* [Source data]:

------------------------------------------------------------

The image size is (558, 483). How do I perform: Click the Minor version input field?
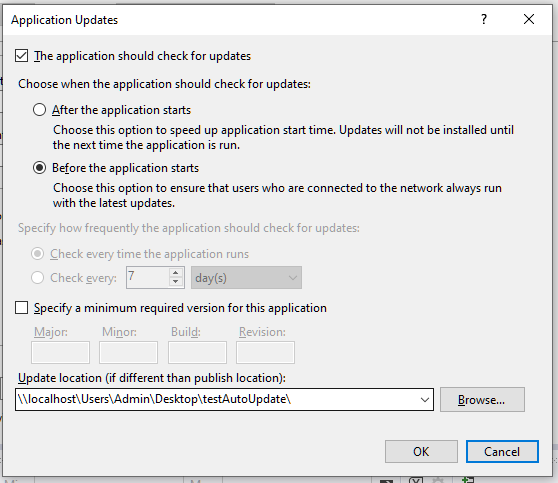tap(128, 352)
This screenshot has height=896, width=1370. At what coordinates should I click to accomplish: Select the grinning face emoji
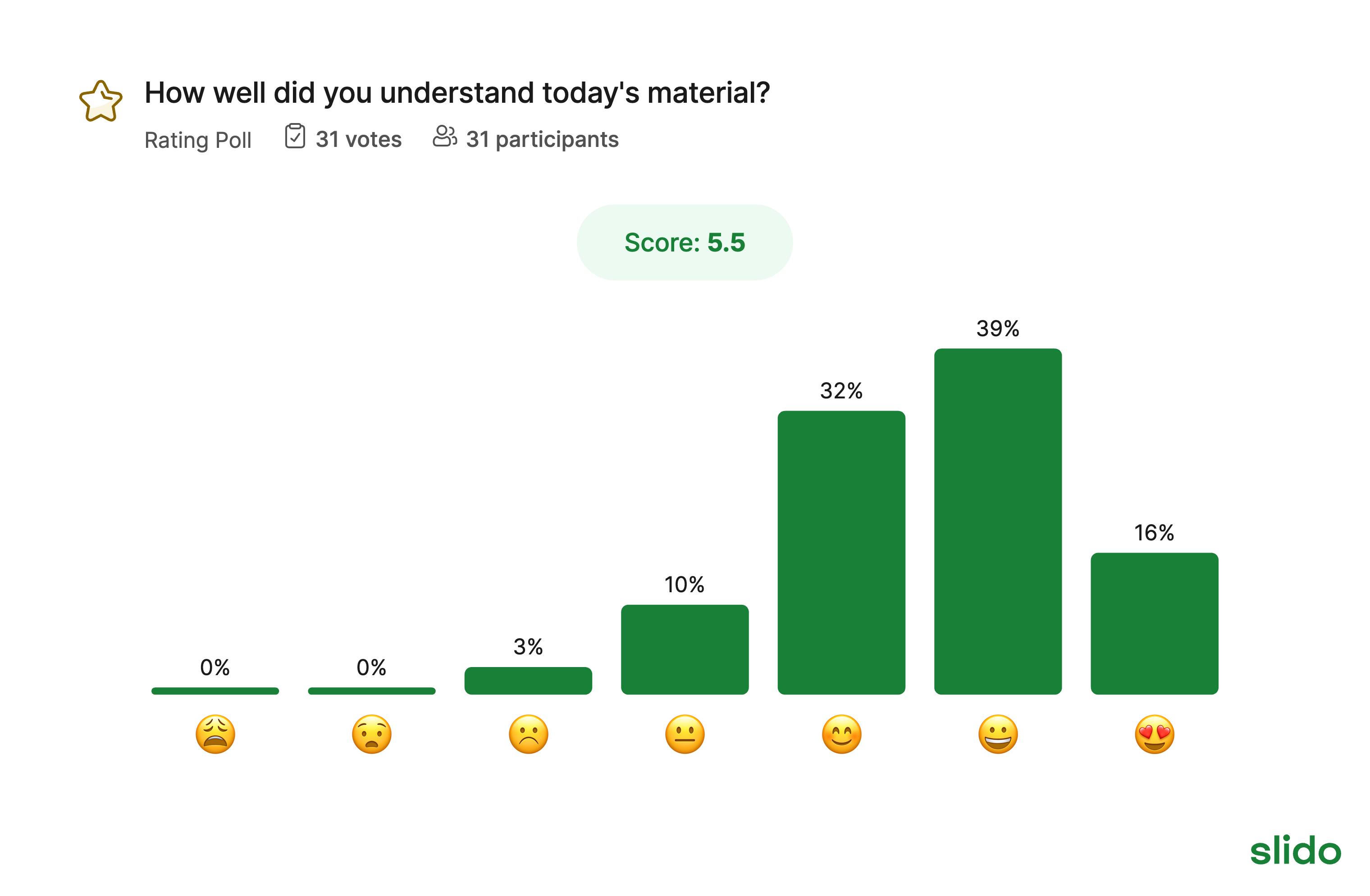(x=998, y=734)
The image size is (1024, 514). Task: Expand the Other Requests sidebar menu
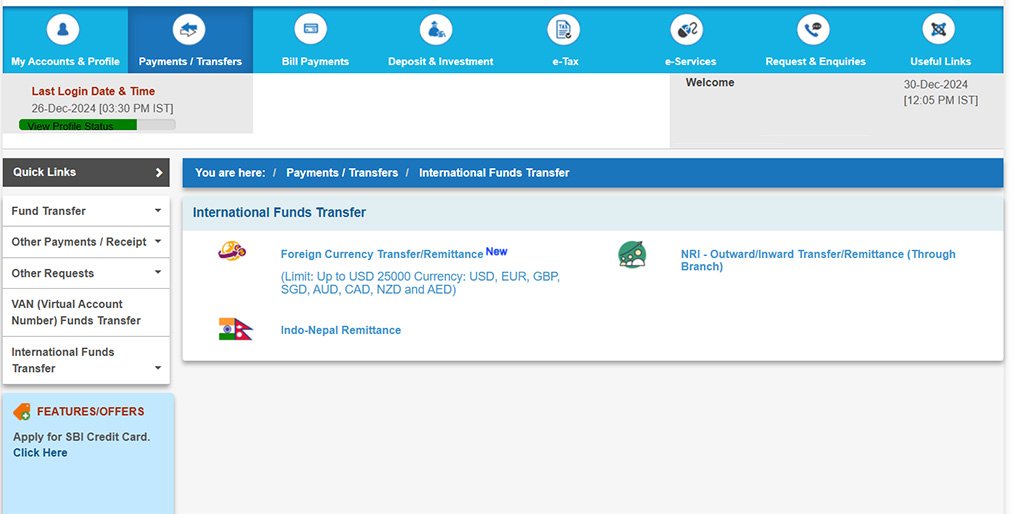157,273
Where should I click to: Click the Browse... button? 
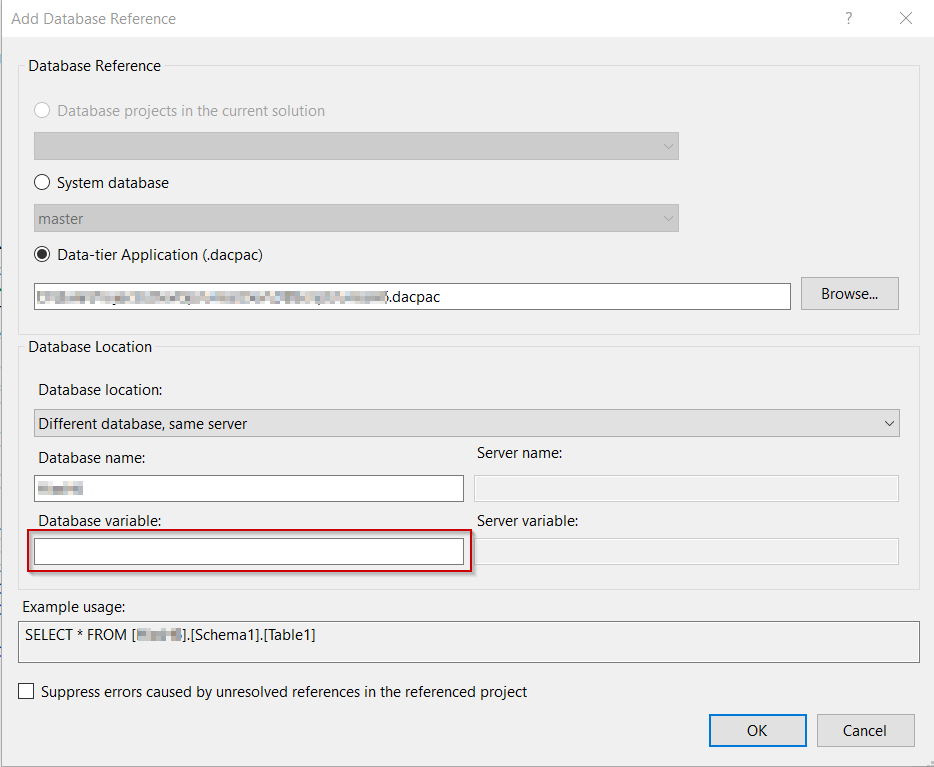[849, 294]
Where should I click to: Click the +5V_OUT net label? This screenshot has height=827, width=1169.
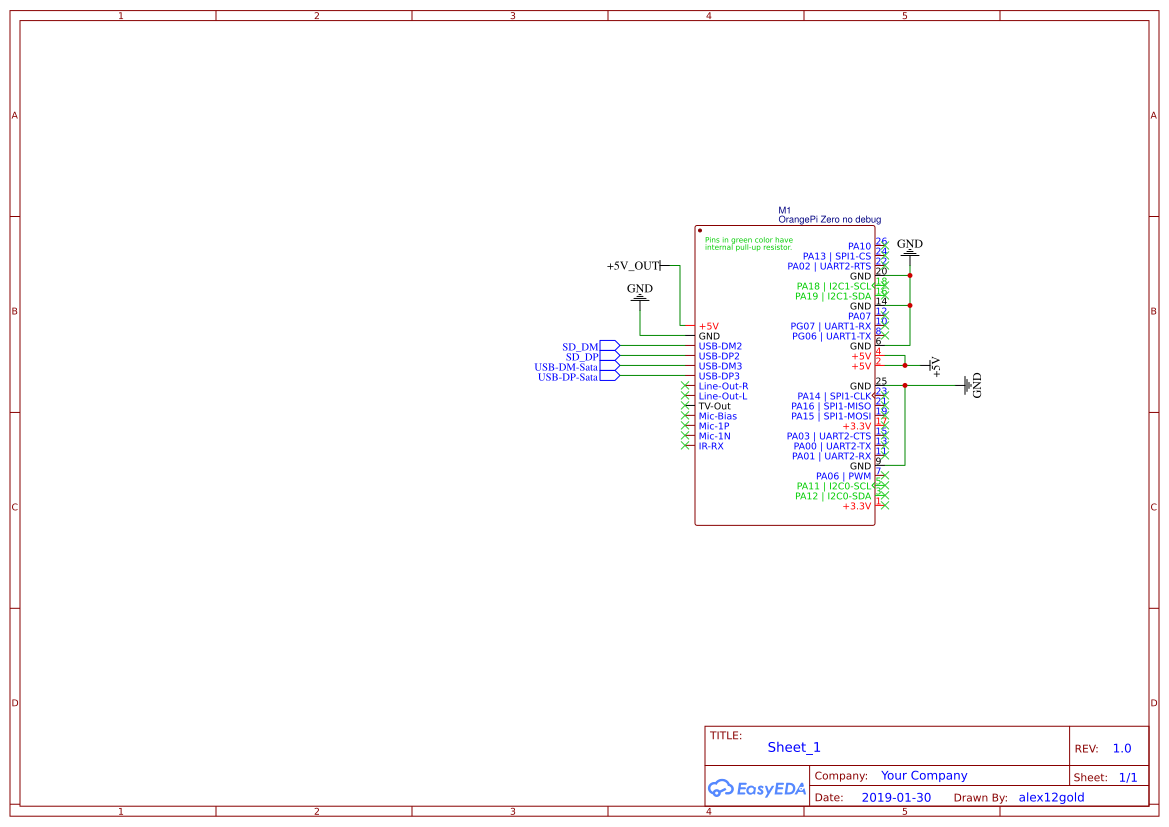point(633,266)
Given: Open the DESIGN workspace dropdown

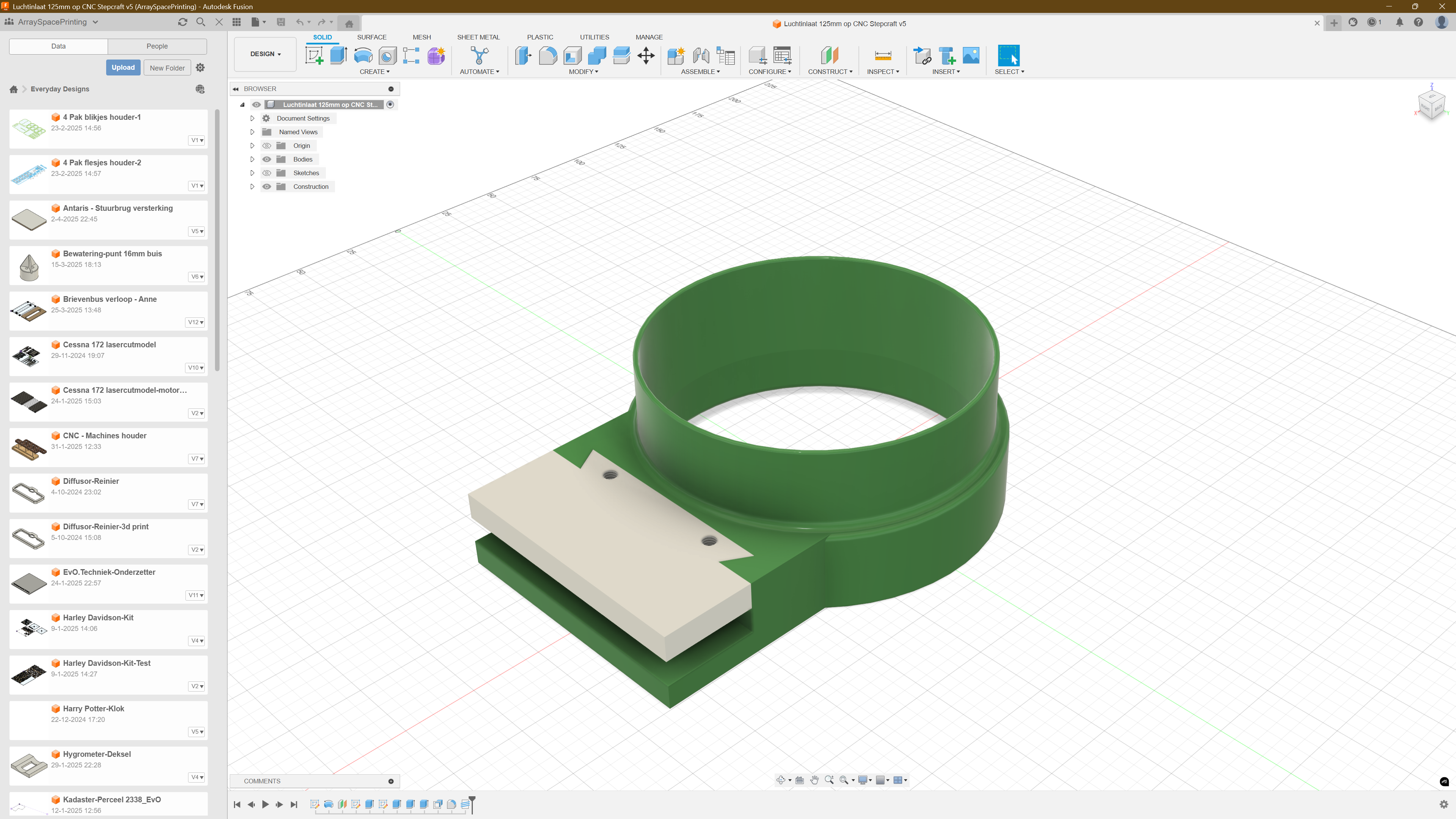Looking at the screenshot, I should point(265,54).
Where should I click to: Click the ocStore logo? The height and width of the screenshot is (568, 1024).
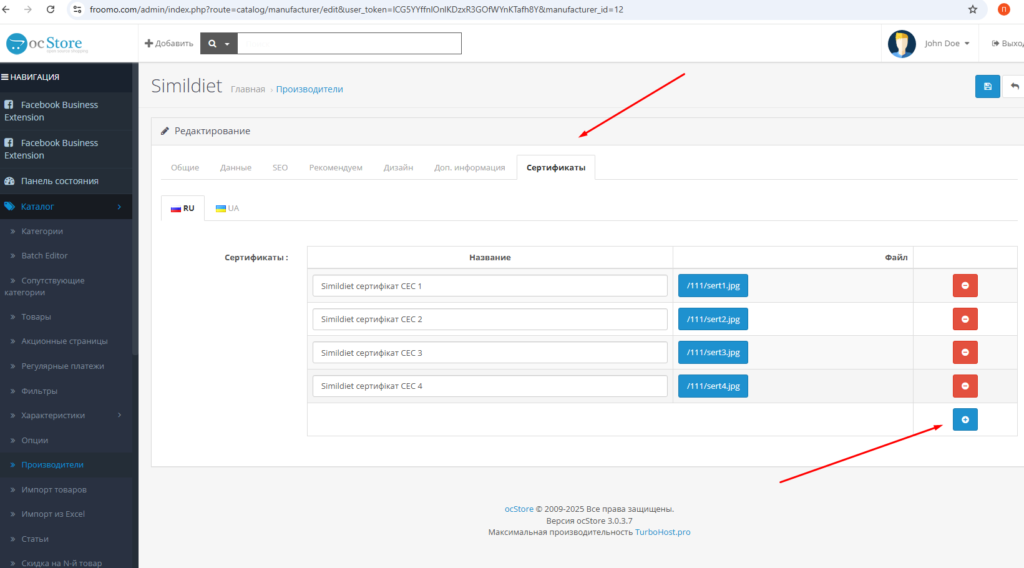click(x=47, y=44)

------------------------------------------------------------

Rewrite the lines above, changing every "Where should I click to" to "Which spot should I click to" and keeping everything else the same. Leave out the pictures.

The image size is (558, 483). How do I perform: Click the Minor version input field?
tap(128, 352)
This screenshot has height=896, width=1370. At what coordinates should I click to accomplish: Select the grinning face emoji
(x=998, y=734)
The image size is (1024, 514). Task: Expand the Other Requests sidebar menu
157,273
Which spot should I click to: Click the Browse... button? 
[849, 294]
Which spot should I click to: Click the +5V_OUT net label? This screenshot has height=827, width=1169.
point(633,266)
Given: Open the DESIGN workspace dropdown

Looking at the screenshot, I should point(265,54).
Which spot should I click to: Click the ocStore logo? The height and width of the screenshot is (568, 1024).
click(x=47, y=44)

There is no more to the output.